By Ahmed Mohamed Hassan and Michael Georgy
Investigators of the Russian plane crash in Egypt are “90 percent sure” the noise heard in the final second of a cockpit recording was an explosion caused by a bomb, a member of the investigation team told Reuters on Sunday.
The Airbus A321 crashed 23 minutes after taking off from the Sharm al-Sheikh tourist resort eight days ago, killing all 224 passengers and crew. Islamic State militants fighting Egyptian security forces in Sinai said they brought it down.
“The indications and analysis so far of the sound on the black box indicate it was a bomb,” said the Egyptian investigation team member, who asked not to be named due to sensitivities. “We are 90 percent sure it was a bomb.”
His comments reflect a higher degree of certainty about the cause of the crash than the investigation committee has so far declared in public.
Lead investigator Ayman al-Muqaddam announced on Saturday that the plane appeared to have broken up in mid-air while it was being flown on auto-pilot, and that a noise had been heard in the last second of the cockpit recording. But he said it was too soon to draw conclusions about why the plane crashed.
Confirmation that militants brought down the airliner could have a devastating impact on Egypt’s lucrative tourist industry, which has suffered from years of political turmoil and was hit last week when Russia, Turkey and several European countries suspended flights to Sharm al-Sheikh and other destinations.
It could also mark a new strategy by the hardline Islamic State group which holds large parts of Syria and Iraq.
Asked to explain the remaining 10 percent margin of doubt, the investigator declined to elaborate, but Muqaddam cited other possibilities on Saturday including a fuel explosion, metal fatigue in the plane or lithium batteries overheating.
He said debris was scattered over a 13-km (8-mile) area “which is consistent with an in-flight break-up”.
“What happened in Sharm al-Sheikh last week, and to a lesser extent with the … (Germanwings) aircraft, are game changers for our industry,” Emirates Airlines President Tim Clark said, referring to the crash of a Germanwings airliner in the French Alps in March, believed crashed deliberately by its co-pilot.
“They have to be addressed at industry level because no doubt the countries — U.S., Europe — I would think will make some fairly stringent, draconian demands on the way aviation works with security,” he said at the Dubai Airshow.
Clark said he had ordered a security review but was not suspending any flights as a result of the disaster.

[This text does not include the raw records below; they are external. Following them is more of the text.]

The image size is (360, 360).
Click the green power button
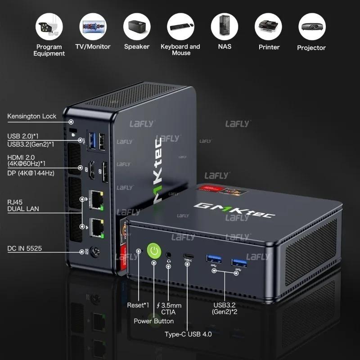click(154, 251)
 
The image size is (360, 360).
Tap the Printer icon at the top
click(269, 27)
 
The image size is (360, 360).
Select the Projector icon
click(312, 27)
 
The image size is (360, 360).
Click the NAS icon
click(225, 27)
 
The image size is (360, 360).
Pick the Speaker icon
click(137, 27)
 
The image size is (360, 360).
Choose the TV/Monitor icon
click(93, 27)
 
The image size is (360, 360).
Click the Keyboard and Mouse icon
click(180, 27)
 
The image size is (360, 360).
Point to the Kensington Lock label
click(32, 117)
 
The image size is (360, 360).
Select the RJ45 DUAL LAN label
click(23, 205)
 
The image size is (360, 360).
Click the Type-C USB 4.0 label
click(188, 334)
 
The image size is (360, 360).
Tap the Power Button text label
click(153, 321)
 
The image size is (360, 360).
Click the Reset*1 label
click(138, 306)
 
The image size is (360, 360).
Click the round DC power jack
click(95, 252)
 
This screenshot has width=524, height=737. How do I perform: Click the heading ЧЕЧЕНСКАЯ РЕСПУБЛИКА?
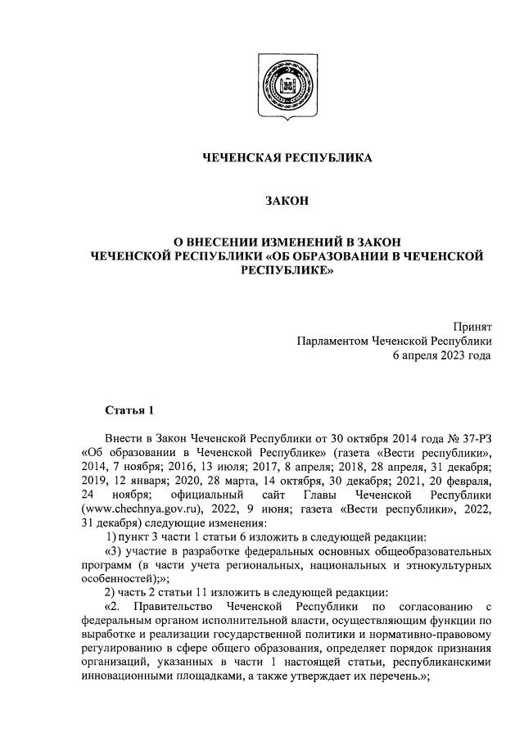tap(287, 158)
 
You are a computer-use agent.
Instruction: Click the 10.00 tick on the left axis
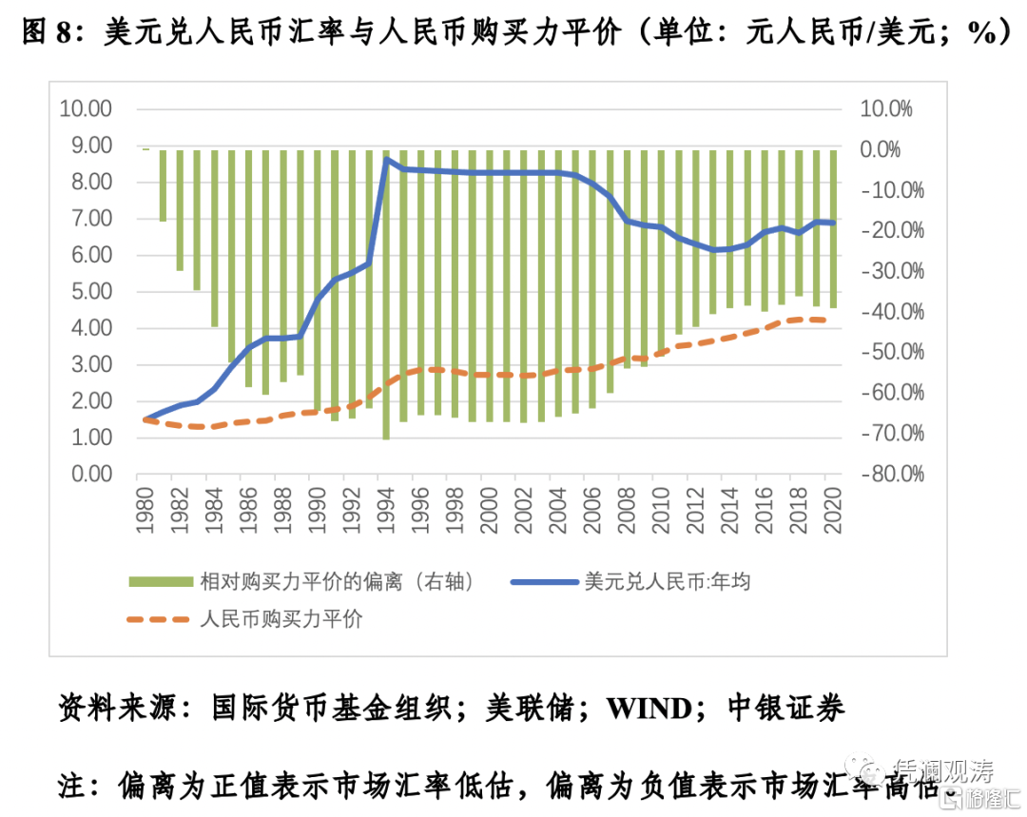(86, 108)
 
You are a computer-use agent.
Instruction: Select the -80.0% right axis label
(891, 474)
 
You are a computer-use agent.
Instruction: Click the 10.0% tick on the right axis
(885, 108)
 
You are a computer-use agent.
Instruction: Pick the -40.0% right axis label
(891, 312)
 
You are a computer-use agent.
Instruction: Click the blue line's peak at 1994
(386, 159)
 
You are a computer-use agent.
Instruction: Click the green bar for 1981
(163, 185)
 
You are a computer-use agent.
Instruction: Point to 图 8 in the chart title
(47, 34)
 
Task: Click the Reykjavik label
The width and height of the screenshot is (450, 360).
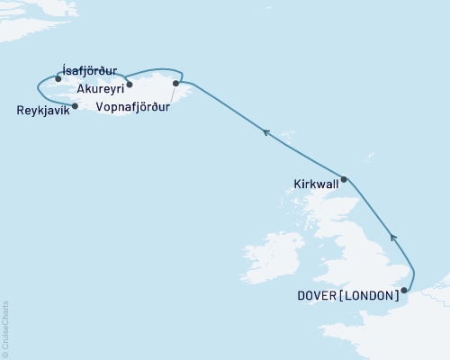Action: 41,111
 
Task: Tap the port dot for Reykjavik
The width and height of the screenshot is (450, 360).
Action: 75,105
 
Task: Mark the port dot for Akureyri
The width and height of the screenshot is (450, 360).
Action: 130,86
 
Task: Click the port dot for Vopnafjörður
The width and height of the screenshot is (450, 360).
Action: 176,84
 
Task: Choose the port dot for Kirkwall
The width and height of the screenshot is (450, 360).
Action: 344,179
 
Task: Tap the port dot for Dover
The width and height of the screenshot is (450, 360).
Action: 404,290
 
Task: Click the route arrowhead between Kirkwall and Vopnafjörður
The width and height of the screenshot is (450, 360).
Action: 266,133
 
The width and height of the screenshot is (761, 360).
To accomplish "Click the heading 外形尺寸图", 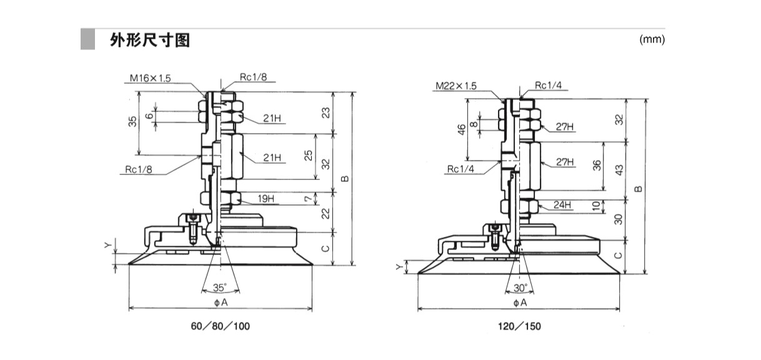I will click(x=149, y=41).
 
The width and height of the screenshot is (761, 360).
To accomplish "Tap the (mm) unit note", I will click(x=652, y=39).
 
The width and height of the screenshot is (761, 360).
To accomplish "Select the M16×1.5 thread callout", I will click(x=150, y=79).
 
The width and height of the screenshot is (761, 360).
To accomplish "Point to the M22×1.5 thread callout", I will click(x=455, y=86).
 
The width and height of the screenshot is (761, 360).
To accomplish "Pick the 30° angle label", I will click(x=520, y=288).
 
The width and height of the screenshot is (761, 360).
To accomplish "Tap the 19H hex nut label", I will click(x=266, y=199).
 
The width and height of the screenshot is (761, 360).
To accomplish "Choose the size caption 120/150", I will click(x=520, y=326).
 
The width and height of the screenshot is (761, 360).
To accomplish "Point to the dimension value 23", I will click(x=325, y=112).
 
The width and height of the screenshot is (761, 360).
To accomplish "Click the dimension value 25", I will click(x=309, y=156).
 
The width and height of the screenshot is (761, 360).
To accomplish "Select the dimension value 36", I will click(x=597, y=165).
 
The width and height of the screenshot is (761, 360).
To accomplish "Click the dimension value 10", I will click(x=597, y=205).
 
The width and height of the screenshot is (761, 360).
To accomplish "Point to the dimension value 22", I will click(x=325, y=212).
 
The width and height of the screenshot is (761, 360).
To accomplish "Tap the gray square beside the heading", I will click(x=87, y=40).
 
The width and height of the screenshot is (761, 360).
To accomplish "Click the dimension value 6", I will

Emirates does not operate regular flights to Sharm al-Sheikh.
British Foreign Secretary Philip Hammond also said the incident could lead to changes in flight security.
“If this turns out to be a device planted by an ISIL operative or by somebody inspired by ISIL, then clearly we will have to look again at the level of security we expect to see in airports in areas where ISIL is active,” Hammond told the BBC.
Islamic State, which wants to establish a caliphate in the Middle East, is also called ISIS or ISIL.
Islamic State militants fighting security forces in Egypt’s Sinai Peninsula have said they brought down the aircraft as revenge for Russian air strikes against Islamist fighters in Syria. They said they would eventually tell the world how they carried out the attack.
If the group was responsible, it would have carried out one of the highest profile killings since al Qaeda flew passenger planes into New York’s World Trade Center in September 2001.
Russia has sent specialists to conduct a safety audit of Egypt’s airports and to provide recommendations on additional measures, Arkady Dvorkovich, deputy prime minister, was quoted as saying by Russian agencies.
Dvorkovich, the head of a government group created on Friday to deal with suspended flights to Egypt, added a second group was going to Egypt on Sunday and a third would be sent later.